Given data
◆ ◆ ◆ ◆ ◆

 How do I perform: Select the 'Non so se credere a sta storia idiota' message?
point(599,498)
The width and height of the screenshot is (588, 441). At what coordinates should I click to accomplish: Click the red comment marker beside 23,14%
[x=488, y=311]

◆ ◆ ◆ ◆ ◆

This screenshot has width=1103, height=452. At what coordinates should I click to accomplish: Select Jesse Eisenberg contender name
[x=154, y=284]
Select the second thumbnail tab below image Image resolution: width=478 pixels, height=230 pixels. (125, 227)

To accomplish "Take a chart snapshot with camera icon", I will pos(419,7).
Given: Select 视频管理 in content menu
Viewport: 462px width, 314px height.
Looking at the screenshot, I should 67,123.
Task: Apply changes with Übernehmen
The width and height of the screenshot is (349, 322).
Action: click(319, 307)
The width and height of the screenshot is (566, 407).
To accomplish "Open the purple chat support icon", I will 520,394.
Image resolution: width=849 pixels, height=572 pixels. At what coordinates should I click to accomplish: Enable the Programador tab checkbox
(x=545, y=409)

◆ ◆ ◆ ◆ ◆

Task directions
Every line above in which the word "icon" is present must be copied into the answer.

Reply
To accomplish "Take a chart snapshot with camera icon", I will pos(419,7).
To accomplish "Open the purple chat support icon", I will 520,394.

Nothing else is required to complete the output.